(Task): Transcribe exactly, leaving out pictures, the lines from the one that holds "Task: Click the Size value input field" through the end of the data below, including both end lines and no others.

(Input material):
%%
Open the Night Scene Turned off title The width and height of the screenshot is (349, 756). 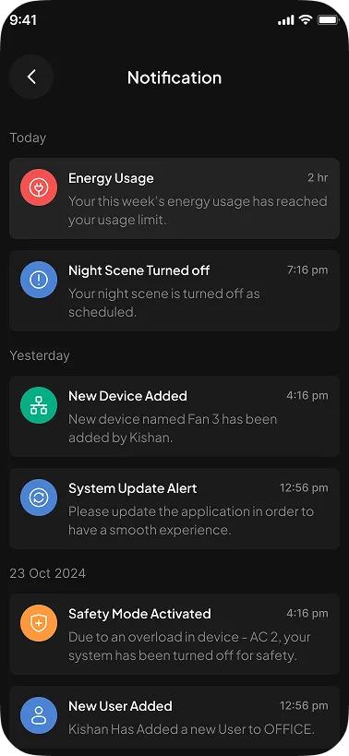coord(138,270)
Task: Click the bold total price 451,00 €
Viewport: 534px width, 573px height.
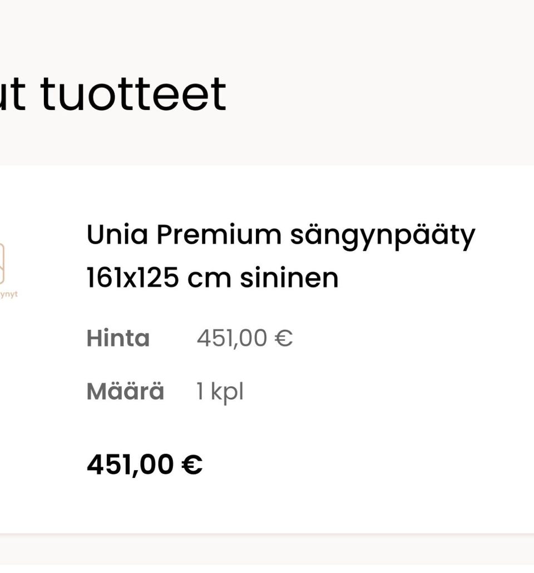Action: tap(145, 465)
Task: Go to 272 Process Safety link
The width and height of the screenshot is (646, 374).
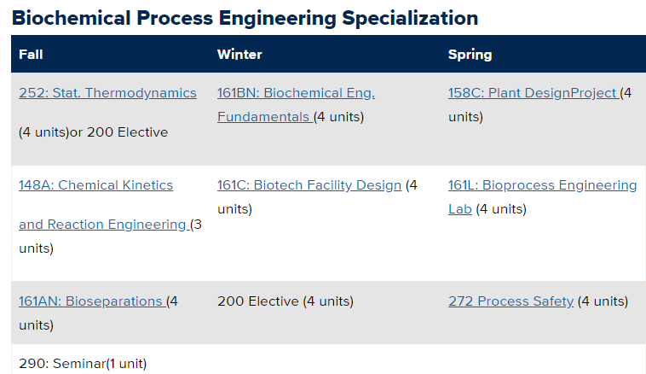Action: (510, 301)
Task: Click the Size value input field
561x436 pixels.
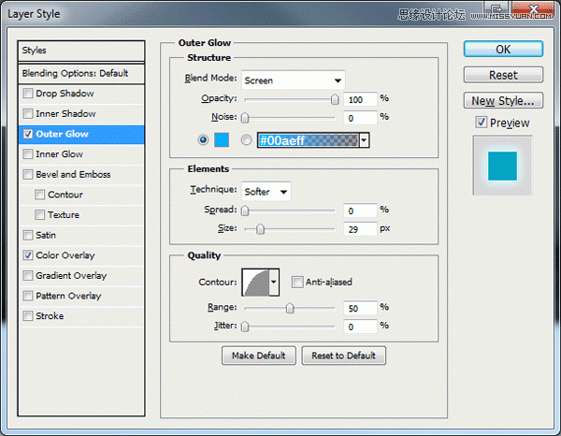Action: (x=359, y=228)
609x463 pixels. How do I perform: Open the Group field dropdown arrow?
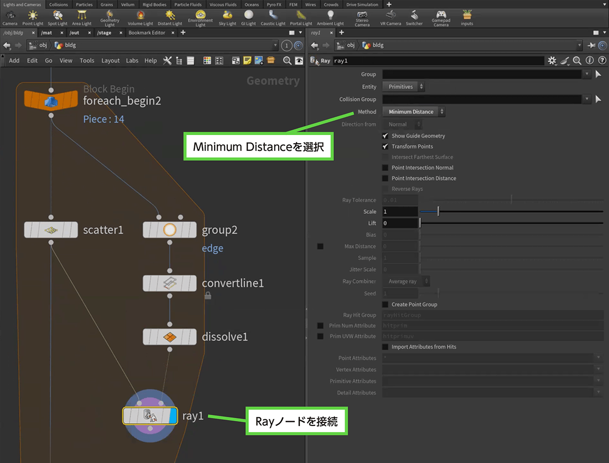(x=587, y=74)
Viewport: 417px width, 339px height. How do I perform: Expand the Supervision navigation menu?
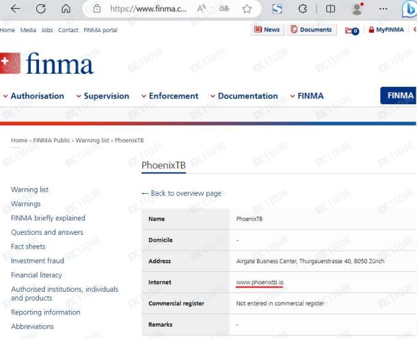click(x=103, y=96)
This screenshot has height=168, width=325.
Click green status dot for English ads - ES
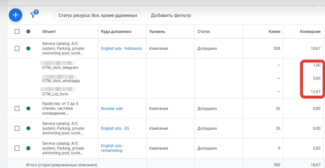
%%
(Reply to the exercise):
Task: Click the Size value input field
561x436 pixels.
Action: (x=359, y=228)
609x463 pixels. How do I perform: Open the Group field dropdown arrow?
(x=587, y=74)
Viewport: 417px width, 339px height. How do I perform: Expand the Supervision navigation menu?
click(x=103, y=96)
This screenshot has height=168, width=325.
Click green status dot for English ads - ES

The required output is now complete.